## [Assignment]
An exact copy of all the data below is needed.

## [Records]
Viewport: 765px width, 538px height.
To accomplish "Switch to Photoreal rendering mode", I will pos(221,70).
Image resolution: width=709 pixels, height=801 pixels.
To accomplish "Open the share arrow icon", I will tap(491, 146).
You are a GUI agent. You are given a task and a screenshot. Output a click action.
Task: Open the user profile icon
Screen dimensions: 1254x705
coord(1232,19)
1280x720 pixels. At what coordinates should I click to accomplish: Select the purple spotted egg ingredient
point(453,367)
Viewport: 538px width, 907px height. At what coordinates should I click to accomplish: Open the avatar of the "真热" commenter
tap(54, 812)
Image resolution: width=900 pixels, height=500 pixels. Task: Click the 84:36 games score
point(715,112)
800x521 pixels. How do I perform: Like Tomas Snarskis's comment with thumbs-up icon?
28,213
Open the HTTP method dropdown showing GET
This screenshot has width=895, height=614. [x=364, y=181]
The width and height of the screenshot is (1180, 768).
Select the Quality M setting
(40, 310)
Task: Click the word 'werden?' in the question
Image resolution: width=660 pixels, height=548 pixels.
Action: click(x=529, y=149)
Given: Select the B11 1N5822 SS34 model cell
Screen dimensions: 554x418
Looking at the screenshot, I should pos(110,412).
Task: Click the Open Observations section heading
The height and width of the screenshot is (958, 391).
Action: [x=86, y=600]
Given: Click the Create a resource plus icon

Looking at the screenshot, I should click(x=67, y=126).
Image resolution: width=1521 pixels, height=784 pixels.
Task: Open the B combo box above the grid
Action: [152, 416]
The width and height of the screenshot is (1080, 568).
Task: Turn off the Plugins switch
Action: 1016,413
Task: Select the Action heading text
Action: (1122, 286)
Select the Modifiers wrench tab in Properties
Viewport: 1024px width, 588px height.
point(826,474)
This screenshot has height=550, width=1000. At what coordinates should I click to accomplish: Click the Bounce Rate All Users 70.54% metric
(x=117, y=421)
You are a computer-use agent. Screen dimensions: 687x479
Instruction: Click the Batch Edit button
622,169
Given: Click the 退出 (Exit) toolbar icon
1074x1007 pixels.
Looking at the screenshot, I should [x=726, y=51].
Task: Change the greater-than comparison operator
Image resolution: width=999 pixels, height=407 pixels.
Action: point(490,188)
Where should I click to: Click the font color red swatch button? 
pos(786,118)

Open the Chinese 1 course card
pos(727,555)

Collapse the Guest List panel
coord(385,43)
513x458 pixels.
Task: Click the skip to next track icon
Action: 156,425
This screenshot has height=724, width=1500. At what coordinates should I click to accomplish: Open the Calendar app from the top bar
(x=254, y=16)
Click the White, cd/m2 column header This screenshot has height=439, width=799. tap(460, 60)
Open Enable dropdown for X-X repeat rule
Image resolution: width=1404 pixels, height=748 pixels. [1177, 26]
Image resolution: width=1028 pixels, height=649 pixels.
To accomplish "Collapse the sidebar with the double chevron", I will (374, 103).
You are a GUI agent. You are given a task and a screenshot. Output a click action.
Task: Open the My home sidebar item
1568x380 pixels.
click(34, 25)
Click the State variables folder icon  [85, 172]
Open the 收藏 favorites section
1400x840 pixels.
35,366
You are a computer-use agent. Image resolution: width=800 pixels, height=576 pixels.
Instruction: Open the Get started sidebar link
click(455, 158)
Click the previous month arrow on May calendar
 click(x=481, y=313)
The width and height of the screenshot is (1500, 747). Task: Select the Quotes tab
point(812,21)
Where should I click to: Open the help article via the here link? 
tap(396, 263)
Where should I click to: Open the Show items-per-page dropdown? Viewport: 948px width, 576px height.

## [Expected output]
Viewport: 765px width, 538px height.
To accomplish "Switch to Photoreal rendering mode", I will pos(221,70).
Image resolution: width=709 pixels, height=801 pixels.
To accomplish "Open the share arrow icon", I will tap(491, 146).
You are a GUI agent. You are given a task and a screenshot. Output a click action.
Task: Open the user profile icon
Screen dimensions: 1254x705
coord(1232,19)
1280x720 pixels. At what coordinates should I click to accomplish: Select the purple spotted egg ingredient
point(453,367)
Viewport: 538px width, 907px height. At what coordinates should I click to accomplish: Open the avatar of the "真热" commenter
tap(54, 812)
Image resolution: width=900 pixels, height=500 pixels. Task: Click the 84:36 games score
point(715,112)
800x521 pixels. How do I perform: Like Tomas Snarskis's comment with thumbs-up icon?
28,213
Open the HTTP method dropdown showing GET
This screenshot has width=895, height=614. [x=364, y=181]
The width and height of the screenshot is (1180, 768).
Select the Quality M setting
(40, 310)
Task: Click the word 'werden?' in the question
Image resolution: width=660 pixels, height=548 pixels.
Action: click(x=529, y=149)
Given: Select the B11 1N5822 SS34 model cell
Screen dimensions: 554x418
Looking at the screenshot, I should pos(110,412).
Task: Click the Open Observations section heading
The height and width of the screenshot is (958, 391).
Action: [x=86, y=600]
Given: Click the Create a resource plus icon

Looking at the screenshot, I should click(x=67, y=126).
Image resolution: width=1521 pixels, height=784 pixels.
Task: Open the B combo box above the grid
Action: [152, 416]
The width and height of the screenshot is (1080, 568).
Task: Turn off the Plugins switch
Action: 1016,413
Task: Select the Action heading text
Action: (1122, 286)
Select the Modifiers wrench tab in Properties
Viewport: 1024px width, 588px height.
point(826,474)
This screenshot has height=550, width=1000. At what coordinates should I click to accomplish: Click the Bounce Rate All Users 70.54% metric
(x=117, y=421)
You are a computer-use agent. Screen dimensions: 687x479
Instruction: Click the Batch Edit button
622,169
Given: Click the 退出 (Exit) toolbar icon
1074x1007 pixels.
Looking at the screenshot, I should [x=726, y=51].
Task: Change the greater-than comparison operator
Image resolution: width=999 pixels, height=407 pixels.
Action: point(490,188)
Where should I click to: Click the font color red swatch button? 
pos(786,118)

Open the Chinese 1 course card
pos(727,555)

Collapse the Guest List panel
coord(385,43)
513x458 pixels.
Task: Click the skip to next track icon
Action: 156,425
This screenshot has height=724, width=1500. At what coordinates should I click to accomplish: Open the Calendar app from the top bar
(x=254, y=16)
Click the White, cd/m2 column header This screenshot has height=439, width=799. tap(460, 60)
Open Enable dropdown for X-X repeat rule
Image resolution: width=1404 pixels, height=748 pixels. [1177, 26]
Image resolution: width=1028 pixels, height=649 pixels.
To accomplish "Collapse the sidebar with the double chevron", I will (374, 103).
You are a GUI agent. You are given a task and a screenshot. Output a click action.
Task: Open the My home sidebar item
1568x380 pixels.
click(34, 25)
Click the State variables folder icon  [85, 172]
Open the 收藏 favorites section
1400x840 pixels.
35,366
You are a computer-use agent. Image resolution: width=800 pixels, height=576 pixels.
Instruction: Open the Get started sidebar link
click(455, 158)
Click the previous month arrow on May calendar
 click(x=481, y=313)
The width and height of the screenshot is (1500, 747). Task: Select the Quotes tab
point(812,21)
Where should I click to: Open the help article via the here link? 
tap(396, 263)
Where should I click to: Open the Show items-per-page dropdown? Viewport: 948px width, 576px height.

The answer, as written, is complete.